I mean, I can plan to do something, and it's important to plan. But I cannot do the thing I plan until the time comes to do it. About a month ago, my wife and I took the family on vacation to Steamboat Springs, CO. I highly recommend it if you've never been there. We had to do some planning for that. Place to stay, airline tickets, possible things to do while we were there. We planned a few things before we got there. It was delightful. We went horseback riding, white water rafting, did an alpine slide. My oldest son and I went fly fishing. None of those things would have happened without some planning.
We could not do any of them until the time arrived for them. And when we did each of those things, they demanded that we get present to really experience them.
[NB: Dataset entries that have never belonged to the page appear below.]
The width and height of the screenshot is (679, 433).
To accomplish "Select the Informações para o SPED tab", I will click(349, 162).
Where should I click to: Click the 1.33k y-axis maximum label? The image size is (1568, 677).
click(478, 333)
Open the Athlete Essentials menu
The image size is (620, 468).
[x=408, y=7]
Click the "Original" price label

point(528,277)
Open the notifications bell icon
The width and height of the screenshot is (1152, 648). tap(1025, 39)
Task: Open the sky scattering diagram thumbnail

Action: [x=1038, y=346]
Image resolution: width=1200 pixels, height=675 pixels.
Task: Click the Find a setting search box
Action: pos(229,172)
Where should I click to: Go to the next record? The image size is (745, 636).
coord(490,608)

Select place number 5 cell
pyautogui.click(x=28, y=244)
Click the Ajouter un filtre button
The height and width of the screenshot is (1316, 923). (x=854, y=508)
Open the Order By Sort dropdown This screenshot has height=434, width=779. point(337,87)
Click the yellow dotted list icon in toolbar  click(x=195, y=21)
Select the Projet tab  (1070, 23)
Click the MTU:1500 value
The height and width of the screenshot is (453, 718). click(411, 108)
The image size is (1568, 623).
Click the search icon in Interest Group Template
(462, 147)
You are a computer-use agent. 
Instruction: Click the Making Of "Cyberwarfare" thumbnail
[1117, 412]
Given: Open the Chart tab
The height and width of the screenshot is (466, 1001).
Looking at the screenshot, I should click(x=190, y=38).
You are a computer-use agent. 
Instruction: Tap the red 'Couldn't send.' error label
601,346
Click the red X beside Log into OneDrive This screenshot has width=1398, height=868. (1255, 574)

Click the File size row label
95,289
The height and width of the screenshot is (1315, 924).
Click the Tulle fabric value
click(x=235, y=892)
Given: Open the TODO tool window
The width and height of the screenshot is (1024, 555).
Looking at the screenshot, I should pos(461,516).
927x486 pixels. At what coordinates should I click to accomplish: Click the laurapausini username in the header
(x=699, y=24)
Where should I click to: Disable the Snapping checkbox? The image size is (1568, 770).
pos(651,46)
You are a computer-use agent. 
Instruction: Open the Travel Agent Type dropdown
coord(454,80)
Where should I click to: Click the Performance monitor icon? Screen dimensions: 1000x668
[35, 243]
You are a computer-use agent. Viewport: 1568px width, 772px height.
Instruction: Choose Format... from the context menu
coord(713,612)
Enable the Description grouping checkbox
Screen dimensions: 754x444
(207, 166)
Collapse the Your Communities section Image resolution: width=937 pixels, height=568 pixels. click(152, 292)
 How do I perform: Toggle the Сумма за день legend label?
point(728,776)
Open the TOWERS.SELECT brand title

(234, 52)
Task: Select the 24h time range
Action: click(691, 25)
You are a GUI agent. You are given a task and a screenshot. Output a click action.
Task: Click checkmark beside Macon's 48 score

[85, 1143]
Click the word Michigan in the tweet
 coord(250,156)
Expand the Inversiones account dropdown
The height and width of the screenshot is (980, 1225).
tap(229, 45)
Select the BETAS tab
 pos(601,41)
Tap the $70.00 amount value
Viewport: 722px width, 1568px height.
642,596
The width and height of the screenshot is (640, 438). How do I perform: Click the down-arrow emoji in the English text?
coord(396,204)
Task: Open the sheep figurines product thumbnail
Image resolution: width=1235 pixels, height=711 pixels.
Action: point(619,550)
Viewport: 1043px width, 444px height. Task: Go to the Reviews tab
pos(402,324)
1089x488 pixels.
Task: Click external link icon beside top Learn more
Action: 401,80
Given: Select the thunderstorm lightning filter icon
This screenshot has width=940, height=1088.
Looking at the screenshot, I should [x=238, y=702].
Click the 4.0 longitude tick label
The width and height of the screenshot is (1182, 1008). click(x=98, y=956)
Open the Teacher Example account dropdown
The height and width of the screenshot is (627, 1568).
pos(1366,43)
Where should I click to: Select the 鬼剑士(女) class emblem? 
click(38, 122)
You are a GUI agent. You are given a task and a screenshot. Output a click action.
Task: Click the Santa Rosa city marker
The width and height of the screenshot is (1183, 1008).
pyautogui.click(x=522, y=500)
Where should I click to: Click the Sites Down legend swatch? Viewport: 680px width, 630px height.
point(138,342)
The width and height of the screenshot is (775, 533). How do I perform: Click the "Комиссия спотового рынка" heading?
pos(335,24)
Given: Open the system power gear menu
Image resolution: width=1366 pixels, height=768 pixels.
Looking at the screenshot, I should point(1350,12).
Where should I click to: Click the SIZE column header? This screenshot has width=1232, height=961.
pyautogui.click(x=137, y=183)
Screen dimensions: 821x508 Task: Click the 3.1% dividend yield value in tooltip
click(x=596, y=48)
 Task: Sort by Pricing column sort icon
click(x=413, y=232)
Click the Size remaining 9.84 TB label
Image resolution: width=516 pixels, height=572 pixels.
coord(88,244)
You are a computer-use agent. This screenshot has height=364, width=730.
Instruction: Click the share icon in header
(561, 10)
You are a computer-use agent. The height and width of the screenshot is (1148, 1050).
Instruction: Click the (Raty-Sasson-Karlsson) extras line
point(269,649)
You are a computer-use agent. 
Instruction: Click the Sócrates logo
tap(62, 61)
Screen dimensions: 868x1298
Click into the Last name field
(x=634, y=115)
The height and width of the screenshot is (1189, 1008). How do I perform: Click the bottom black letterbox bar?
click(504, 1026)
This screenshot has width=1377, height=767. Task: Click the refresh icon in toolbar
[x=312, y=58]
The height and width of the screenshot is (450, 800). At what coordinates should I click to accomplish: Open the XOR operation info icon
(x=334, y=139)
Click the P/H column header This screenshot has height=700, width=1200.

It was pretty natural and easy for us to tune into those things we were doing and really experience them. Tuning into this moment gets more difficult when we are not doing things that are really enjoyable or even when we are doing things that are more mundane.
More often than I want to admit, I find myself not really tuning into the moment and instead scrolling on my phone mindlessly, or worrying about something coming up, or rehashing something that happened in the past. When we do these things, we steal an experience away from ourselves. Because this moment is the only thing that truly exists.
So, pay attention to how often your mind is here and how often it is residing somewhere else that doesn't really exist. Worry about the future and regretting the past are pasttimes that many of us engage in that don't have much helpful impact for us. Take a moment right now to pay attention to this moment. Maybe there is something delightful happening right now that you would miss otherwise.
Right now, I'm sitting on my back patio and the weather is lovely. It's early evening and I hear birds and insects, and one of my dogs is wandering around the yard. I hear the delighted squeals of children swimming in a neighbor's pool. And I probably would have missed all of that if I did not take a moment to pay attention to the loveliness of this moment right here.
I hope the moments that you decide to pay attention to provide you with some loveliness as well.